## Activity
Could you write out, exactly and with no pictures, every line from the one containing "The image size is (1920, 931)." through the last line of the entries?

***** Recorded data

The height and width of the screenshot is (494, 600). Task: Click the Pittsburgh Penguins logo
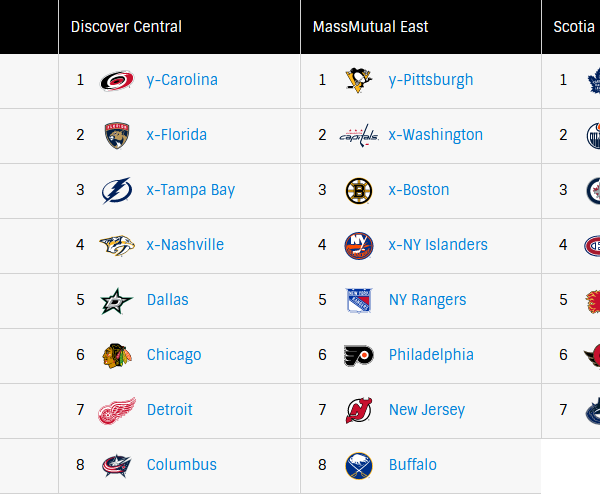click(359, 80)
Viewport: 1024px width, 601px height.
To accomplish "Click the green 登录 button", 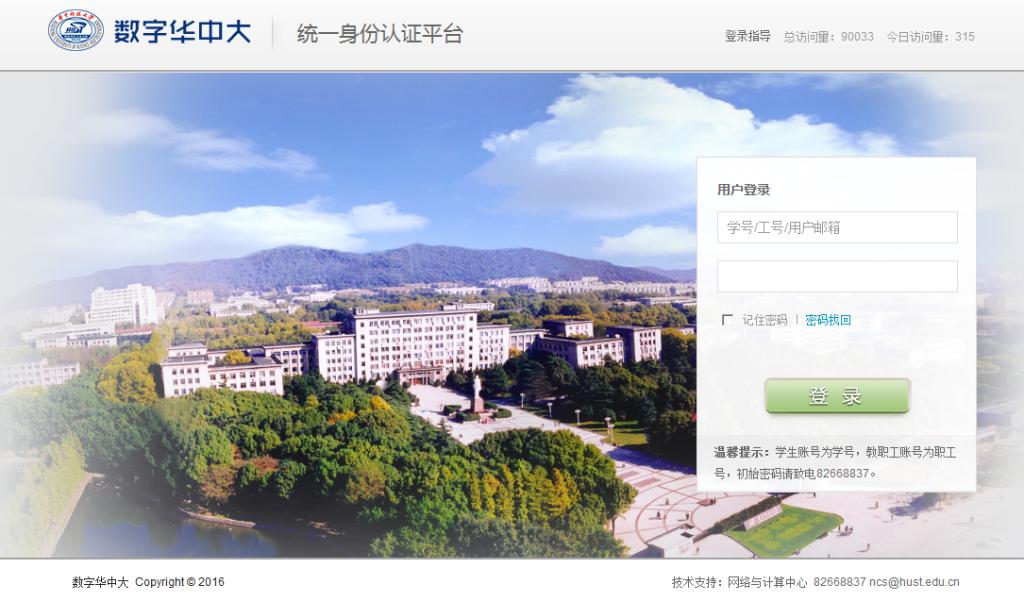I will click(x=837, y=396).
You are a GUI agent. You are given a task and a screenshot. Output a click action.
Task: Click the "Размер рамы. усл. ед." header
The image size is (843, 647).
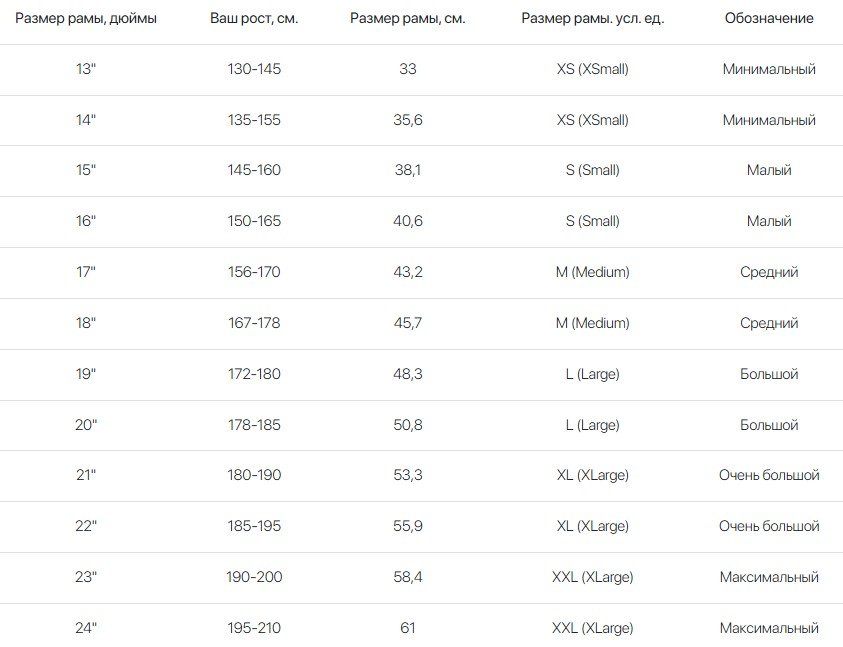[x=592, y=19]
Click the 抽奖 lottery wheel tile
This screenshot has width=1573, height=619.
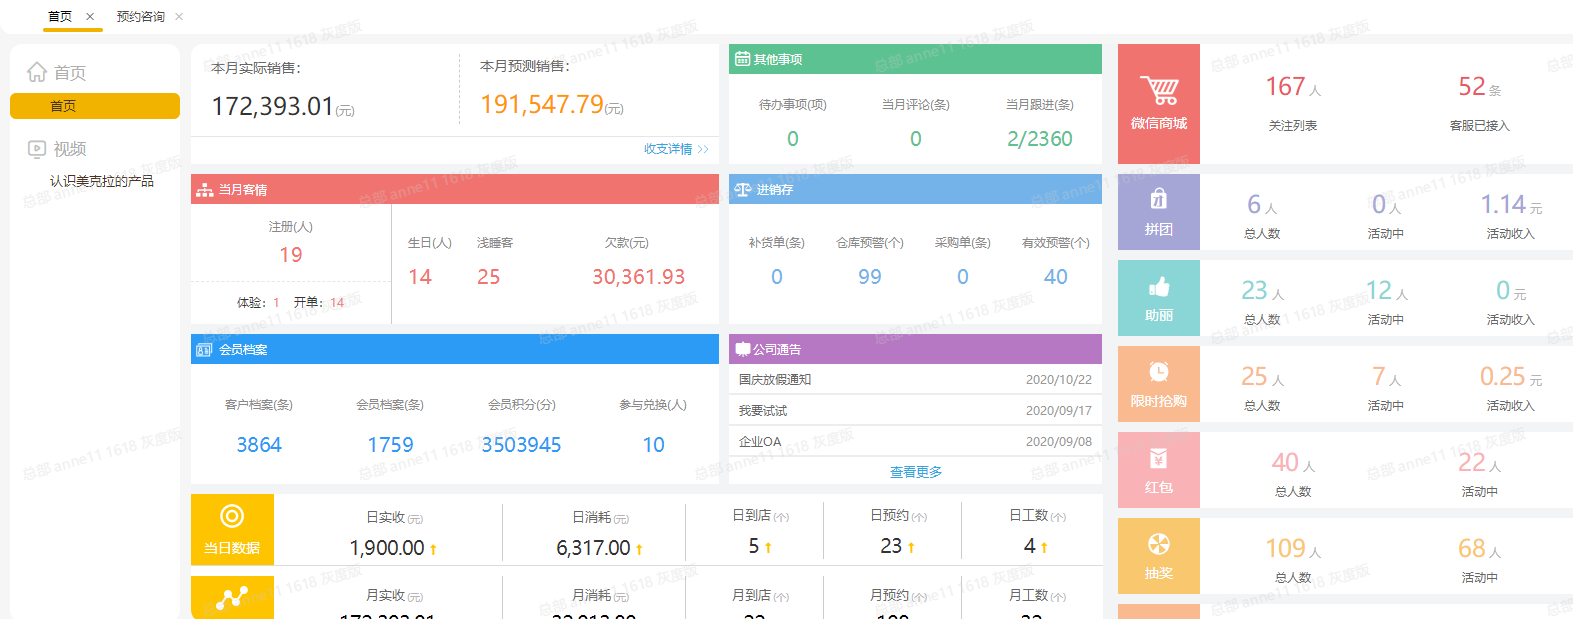[x=1158, y=556]
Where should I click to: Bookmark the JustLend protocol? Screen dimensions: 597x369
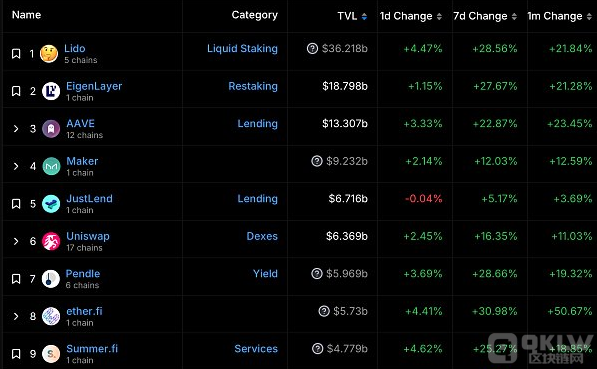[x=16, y=204]
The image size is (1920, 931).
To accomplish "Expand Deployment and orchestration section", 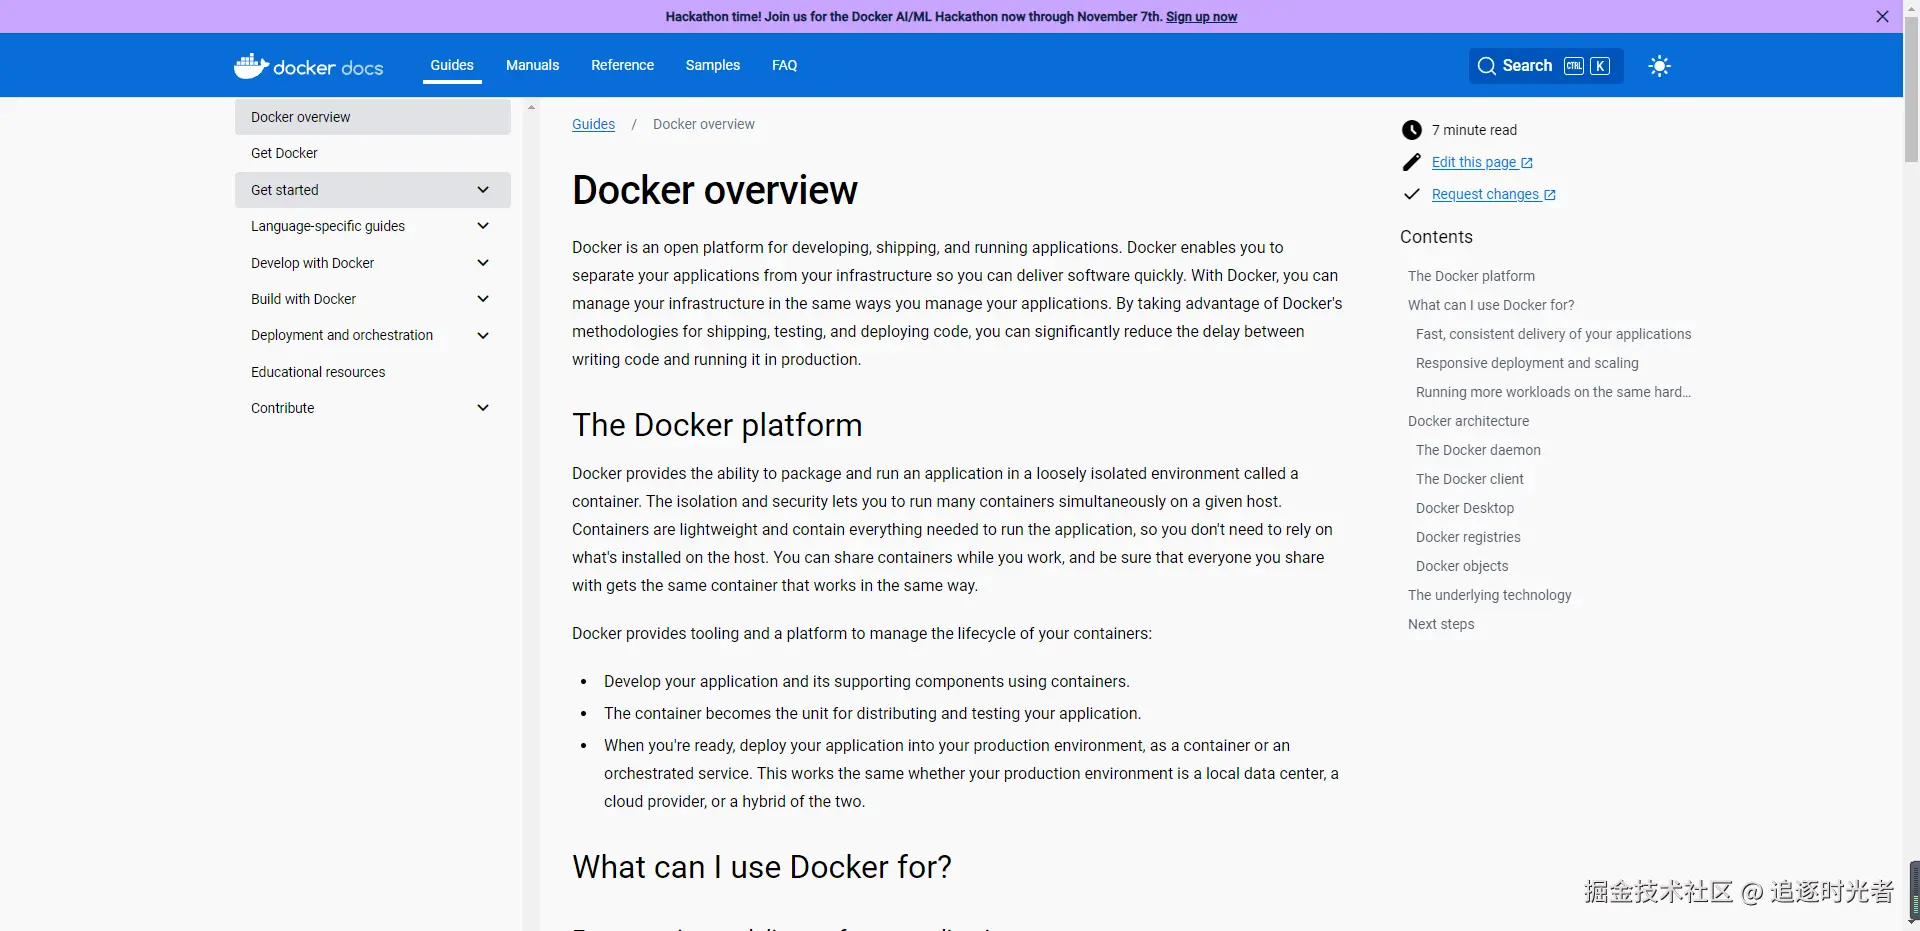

**********

## Answer to this exercise
The image size is (1920, 931).
To accomplish "Expand Deployment and orchestration section", 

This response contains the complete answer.